** Opening Dataset excerpts block **

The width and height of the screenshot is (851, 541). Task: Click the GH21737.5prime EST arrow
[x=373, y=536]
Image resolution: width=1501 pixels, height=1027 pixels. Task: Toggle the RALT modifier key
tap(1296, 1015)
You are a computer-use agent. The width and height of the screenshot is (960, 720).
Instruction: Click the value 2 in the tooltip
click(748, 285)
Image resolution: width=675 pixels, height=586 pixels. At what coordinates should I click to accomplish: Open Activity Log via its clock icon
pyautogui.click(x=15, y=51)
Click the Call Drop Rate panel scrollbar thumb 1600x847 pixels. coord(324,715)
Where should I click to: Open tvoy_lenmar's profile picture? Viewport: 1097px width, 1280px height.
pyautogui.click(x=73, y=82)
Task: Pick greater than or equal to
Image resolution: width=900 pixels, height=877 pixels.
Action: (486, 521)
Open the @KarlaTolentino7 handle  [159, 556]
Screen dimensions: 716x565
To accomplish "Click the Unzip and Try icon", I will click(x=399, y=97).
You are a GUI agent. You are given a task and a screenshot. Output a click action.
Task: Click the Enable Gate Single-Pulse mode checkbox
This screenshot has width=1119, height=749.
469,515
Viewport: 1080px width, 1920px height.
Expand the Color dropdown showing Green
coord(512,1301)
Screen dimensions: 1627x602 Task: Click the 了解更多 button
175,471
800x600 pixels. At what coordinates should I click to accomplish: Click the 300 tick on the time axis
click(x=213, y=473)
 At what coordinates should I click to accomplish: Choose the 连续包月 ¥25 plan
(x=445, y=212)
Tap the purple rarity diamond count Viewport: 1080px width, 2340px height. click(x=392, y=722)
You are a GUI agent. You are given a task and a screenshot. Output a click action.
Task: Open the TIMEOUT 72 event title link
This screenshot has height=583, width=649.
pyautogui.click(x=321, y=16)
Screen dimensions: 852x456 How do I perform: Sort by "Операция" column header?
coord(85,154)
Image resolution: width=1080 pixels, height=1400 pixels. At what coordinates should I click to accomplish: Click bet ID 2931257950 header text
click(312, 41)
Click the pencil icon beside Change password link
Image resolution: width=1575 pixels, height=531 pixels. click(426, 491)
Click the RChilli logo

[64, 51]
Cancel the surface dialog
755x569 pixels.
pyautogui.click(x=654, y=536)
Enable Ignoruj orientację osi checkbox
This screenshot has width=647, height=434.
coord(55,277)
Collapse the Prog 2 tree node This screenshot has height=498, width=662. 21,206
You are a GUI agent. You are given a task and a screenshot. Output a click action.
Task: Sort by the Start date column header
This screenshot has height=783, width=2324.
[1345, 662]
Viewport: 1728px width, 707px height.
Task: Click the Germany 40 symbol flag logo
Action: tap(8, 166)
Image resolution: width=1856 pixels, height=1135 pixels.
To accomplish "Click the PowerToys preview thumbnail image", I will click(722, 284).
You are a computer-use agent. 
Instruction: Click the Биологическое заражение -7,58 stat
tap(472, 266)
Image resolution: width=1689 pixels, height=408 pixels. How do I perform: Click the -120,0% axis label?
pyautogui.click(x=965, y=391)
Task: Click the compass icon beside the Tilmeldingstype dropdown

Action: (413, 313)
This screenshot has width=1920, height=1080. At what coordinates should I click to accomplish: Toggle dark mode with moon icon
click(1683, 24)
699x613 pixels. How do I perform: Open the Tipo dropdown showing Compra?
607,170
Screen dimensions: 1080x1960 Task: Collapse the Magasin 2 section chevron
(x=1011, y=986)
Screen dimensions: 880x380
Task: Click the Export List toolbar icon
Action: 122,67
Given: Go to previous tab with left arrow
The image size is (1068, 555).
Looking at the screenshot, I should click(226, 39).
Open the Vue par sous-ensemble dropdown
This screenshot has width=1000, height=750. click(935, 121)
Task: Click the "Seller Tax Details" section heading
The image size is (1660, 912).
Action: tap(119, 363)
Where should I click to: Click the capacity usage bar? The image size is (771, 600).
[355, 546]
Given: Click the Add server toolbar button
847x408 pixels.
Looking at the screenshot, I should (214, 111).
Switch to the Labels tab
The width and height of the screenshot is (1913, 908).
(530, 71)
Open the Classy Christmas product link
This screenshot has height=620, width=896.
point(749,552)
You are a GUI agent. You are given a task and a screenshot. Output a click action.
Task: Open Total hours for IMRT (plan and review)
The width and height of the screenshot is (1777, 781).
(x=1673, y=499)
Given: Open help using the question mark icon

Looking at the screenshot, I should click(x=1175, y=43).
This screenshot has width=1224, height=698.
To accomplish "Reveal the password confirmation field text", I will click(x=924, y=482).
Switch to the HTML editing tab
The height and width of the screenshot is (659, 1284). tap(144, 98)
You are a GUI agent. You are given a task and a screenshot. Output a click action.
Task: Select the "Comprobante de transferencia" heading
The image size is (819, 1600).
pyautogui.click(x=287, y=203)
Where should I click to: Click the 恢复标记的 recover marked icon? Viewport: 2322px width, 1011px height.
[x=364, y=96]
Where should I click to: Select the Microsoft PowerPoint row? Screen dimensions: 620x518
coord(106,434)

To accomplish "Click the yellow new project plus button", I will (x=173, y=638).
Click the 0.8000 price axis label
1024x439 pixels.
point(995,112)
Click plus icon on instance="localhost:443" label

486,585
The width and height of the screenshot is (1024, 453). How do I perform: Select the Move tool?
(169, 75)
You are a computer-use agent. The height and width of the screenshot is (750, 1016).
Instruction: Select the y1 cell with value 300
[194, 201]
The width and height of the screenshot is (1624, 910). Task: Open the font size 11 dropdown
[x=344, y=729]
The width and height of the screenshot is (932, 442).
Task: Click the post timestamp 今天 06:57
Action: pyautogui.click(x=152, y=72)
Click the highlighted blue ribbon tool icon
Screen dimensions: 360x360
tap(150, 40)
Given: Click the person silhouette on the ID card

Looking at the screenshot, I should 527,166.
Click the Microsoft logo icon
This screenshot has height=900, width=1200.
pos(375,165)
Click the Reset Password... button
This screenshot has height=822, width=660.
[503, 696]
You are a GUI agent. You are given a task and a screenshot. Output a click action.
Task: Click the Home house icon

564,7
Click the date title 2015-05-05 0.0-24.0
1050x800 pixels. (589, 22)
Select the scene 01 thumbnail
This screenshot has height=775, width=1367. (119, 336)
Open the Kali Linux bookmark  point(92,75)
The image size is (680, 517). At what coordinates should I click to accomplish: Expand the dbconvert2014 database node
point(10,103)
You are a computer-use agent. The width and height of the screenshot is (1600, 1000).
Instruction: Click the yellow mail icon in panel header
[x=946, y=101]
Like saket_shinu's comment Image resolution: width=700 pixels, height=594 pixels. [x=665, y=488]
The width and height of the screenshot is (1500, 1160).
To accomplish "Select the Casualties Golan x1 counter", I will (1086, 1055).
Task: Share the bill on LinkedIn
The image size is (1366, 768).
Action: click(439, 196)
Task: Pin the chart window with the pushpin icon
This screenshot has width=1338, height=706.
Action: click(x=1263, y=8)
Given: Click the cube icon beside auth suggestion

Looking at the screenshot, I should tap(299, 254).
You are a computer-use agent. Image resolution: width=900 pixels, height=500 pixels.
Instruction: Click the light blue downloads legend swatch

** Closing Dataset excerpts block **

# [Requirement]
Every line holding the word "blue" should be copied out of the records above.

# [Exercise result]
Click the highlighted blue ribbon tool icon
Instruction: Click the light blue downloads legend swatch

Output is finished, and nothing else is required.